**Problem:**
Continue the passage on a possible @callable attribute from its last line, picking up after "@callable(map(_:))".

**Excerpt to read:**
== Segment start ==
If we add something like this, precedent from @dynamicCallable
implies we should use an @attribute
, potentially something like @callable
or @functionConvertible
.
That could potentially take two forms:
- Any method of a certain name (e.g.
_
,call
,typeFunc
) becomes "callable", so a type could declare multiple callable methods and become convertible with multiple function types:
@callable
extension KeyPath {
func call(with root: Root) -> Value { ... }
func call(with root: Root) -> Root { ... }
// in this hypothetical implementation, `KeyPath` could
// represent either `(Root) -> Value` or `(Root) -> Root`
}
-
@callable
could be parameterized, so only one specific method would participate in the behavior and the type would only be convertible with one specific function type:
@callable(map(_:))
== Segment end ==
**Provided records:**
== Segment start ==
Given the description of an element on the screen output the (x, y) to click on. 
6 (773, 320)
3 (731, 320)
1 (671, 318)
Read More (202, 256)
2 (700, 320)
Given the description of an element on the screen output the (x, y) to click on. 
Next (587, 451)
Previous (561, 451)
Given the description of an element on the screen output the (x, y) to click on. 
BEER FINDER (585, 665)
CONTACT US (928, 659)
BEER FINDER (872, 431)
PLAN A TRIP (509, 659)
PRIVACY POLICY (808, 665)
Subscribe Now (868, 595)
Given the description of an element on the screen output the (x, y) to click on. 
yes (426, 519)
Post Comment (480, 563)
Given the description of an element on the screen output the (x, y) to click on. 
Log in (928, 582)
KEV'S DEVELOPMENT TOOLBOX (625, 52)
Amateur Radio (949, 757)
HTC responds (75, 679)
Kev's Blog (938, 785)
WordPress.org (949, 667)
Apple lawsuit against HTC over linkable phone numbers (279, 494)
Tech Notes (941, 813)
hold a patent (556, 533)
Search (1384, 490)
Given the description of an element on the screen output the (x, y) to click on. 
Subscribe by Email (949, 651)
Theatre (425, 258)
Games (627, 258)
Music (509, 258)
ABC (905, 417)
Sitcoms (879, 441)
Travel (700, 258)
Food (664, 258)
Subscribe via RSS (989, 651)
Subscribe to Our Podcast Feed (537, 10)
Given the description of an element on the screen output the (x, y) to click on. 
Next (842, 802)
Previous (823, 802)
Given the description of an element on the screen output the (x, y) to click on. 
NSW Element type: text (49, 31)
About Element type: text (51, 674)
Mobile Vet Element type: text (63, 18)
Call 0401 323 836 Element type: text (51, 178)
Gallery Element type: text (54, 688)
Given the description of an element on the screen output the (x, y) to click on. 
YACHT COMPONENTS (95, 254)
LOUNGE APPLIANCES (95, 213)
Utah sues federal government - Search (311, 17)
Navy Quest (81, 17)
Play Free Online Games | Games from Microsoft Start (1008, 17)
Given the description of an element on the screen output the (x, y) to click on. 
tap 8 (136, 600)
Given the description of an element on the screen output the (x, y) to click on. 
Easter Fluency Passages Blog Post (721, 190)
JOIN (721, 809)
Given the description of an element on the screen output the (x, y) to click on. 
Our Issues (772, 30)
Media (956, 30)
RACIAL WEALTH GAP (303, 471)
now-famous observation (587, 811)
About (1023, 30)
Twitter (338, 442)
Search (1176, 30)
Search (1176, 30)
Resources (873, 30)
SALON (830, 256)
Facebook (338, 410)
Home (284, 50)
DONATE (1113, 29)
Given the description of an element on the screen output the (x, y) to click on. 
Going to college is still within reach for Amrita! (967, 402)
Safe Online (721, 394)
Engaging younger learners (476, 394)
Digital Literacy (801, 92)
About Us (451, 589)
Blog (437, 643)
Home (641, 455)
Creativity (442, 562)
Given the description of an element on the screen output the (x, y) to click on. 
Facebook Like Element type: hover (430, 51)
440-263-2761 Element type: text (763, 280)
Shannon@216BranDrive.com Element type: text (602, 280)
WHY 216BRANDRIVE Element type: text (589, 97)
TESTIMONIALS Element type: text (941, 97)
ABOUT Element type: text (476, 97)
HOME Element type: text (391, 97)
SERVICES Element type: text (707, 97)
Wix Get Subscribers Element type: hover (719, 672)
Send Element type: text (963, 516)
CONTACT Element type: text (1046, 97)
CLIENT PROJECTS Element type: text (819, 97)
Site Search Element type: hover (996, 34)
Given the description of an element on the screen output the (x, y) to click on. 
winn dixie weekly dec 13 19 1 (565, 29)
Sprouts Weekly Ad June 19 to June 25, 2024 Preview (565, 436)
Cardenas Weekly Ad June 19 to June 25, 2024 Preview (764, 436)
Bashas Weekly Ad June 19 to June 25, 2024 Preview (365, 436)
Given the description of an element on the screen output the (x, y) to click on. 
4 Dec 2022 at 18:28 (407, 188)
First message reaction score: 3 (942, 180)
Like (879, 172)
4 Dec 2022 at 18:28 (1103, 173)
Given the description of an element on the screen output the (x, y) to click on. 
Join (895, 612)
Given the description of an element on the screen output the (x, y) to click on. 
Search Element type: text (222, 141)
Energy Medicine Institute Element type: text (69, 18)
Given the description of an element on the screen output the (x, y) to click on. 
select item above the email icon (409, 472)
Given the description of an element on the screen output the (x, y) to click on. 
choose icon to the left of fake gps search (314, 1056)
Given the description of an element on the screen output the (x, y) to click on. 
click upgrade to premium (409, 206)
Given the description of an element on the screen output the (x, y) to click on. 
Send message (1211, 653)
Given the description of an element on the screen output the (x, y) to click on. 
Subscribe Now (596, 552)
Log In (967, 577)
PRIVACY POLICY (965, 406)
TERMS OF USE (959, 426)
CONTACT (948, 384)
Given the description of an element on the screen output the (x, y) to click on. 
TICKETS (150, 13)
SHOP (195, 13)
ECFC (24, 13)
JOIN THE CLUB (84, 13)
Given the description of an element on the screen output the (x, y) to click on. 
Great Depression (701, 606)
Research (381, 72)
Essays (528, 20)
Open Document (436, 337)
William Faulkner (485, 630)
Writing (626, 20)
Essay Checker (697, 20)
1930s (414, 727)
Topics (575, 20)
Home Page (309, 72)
== Segment end ==
**Answer area:**
struct KeyPath<Root, Value> {
func map(_ root: Root) -> Value { ... }
// in this hypothetical implementation, `KeyPath` could
// only represent `(Root) -> Value`.
}
Either way, the call-site behavior of types expressing this attribute seems fairly reasonable:
\String.count("value")
// interpreted as \String.count.call(with: "value")
["a", "bb", "ccc"].map(\.count)
// interpreted as ["a", "bb", "ccc"].map(\.count.call(with:))
I'm not a compiler engineer by any means, but it seems like parameterizing the @callable
behavior to one specific function signature could have better performance implications (with respect to type inference)
(partial cross-post from Sort Collection
using KeyPath
)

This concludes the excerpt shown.